> [What you should do] Go to the line that contains "Select the Attributes tab". Restate that line and each one after it exactly, through the end of the records, without pictures.

(Stored records)
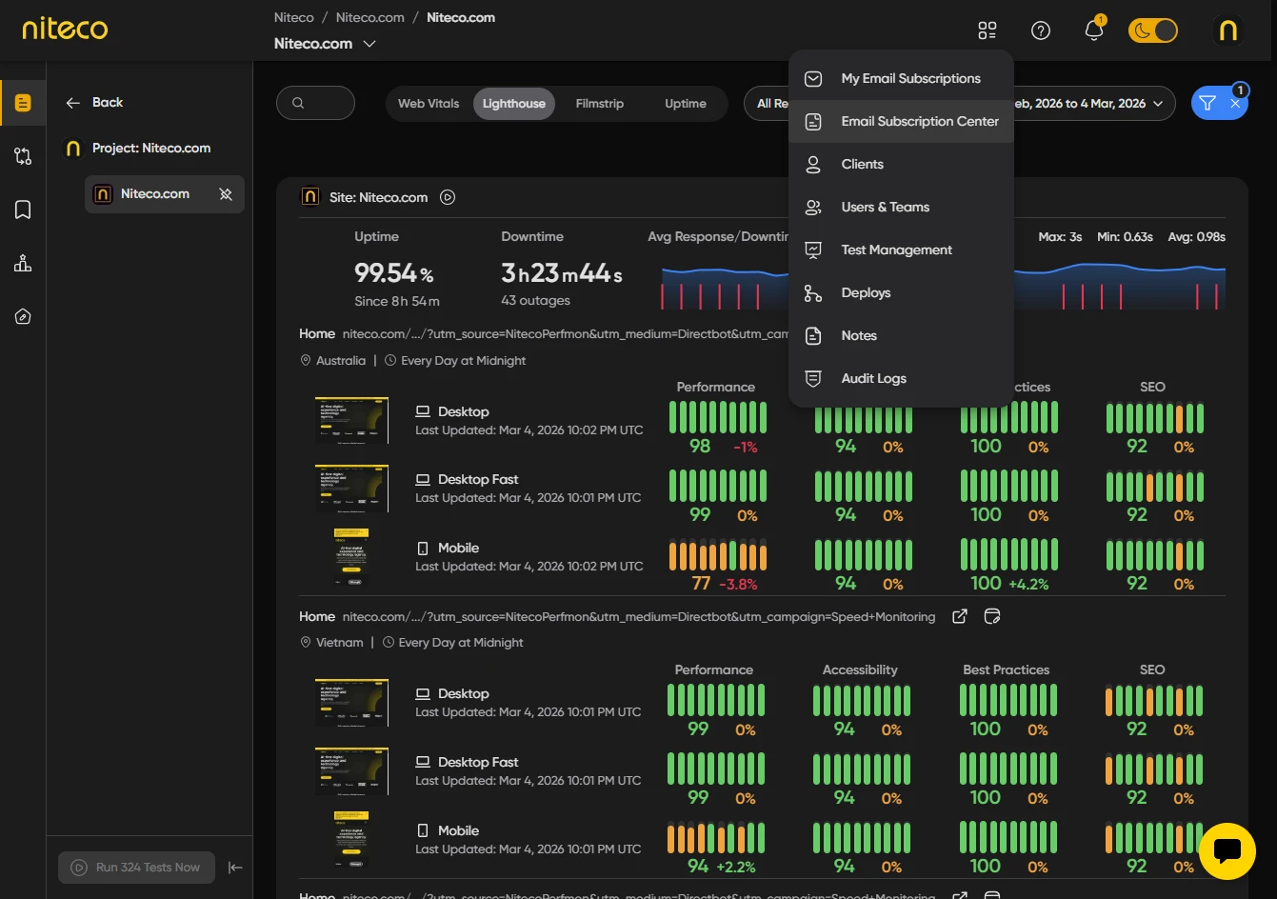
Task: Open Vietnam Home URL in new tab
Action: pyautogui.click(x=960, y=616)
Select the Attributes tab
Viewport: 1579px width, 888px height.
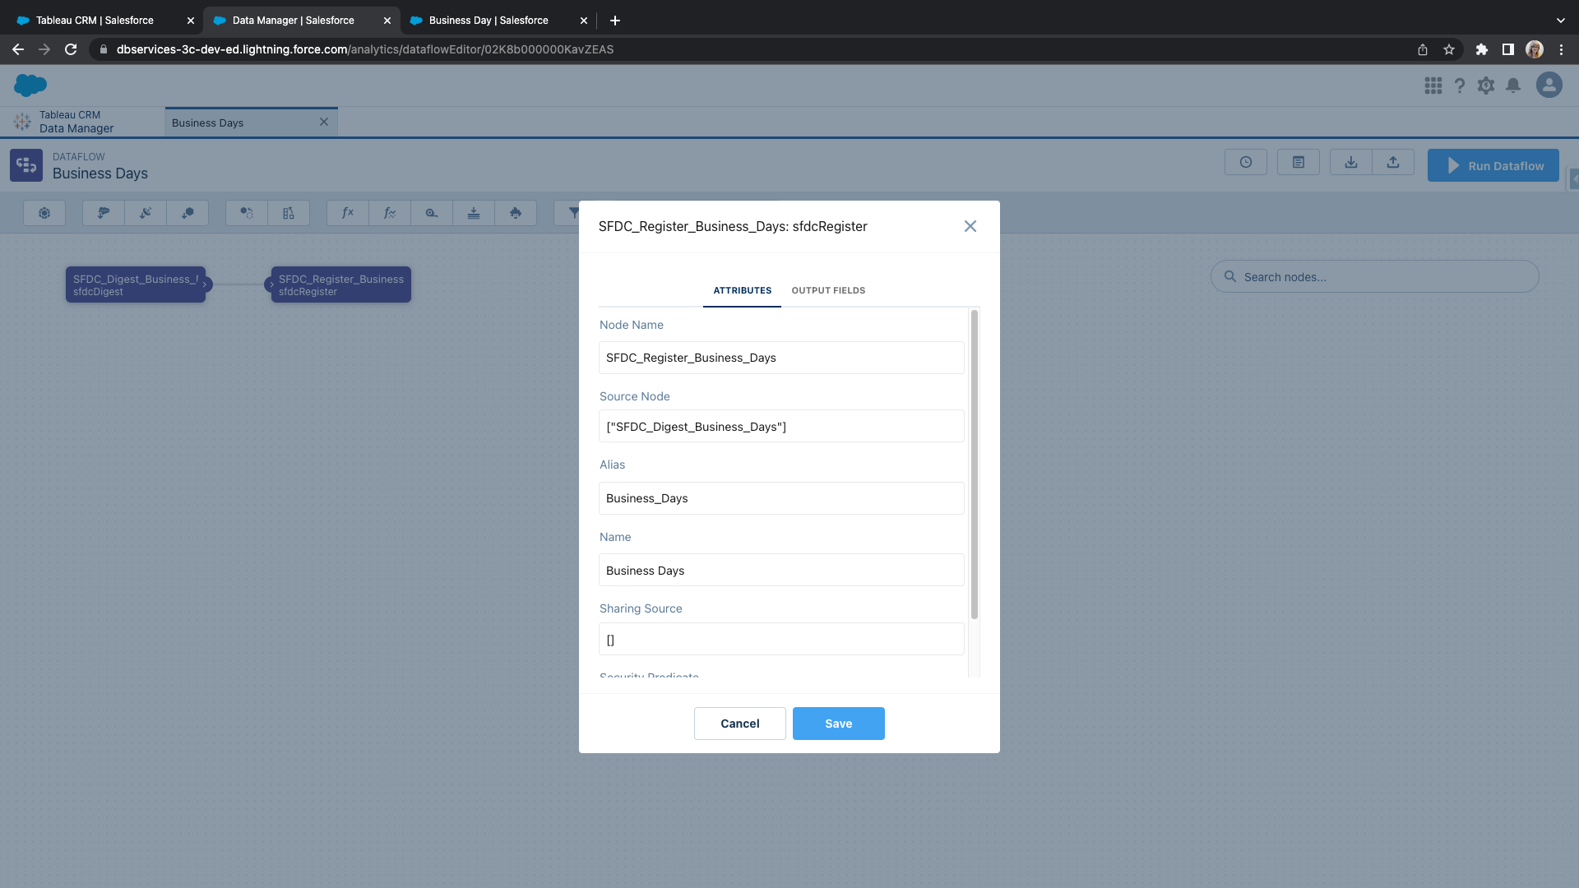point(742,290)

> [Finished exercise]
Select the Attributes tab
Viewport: 1579px width, 888px height.
point(742,290)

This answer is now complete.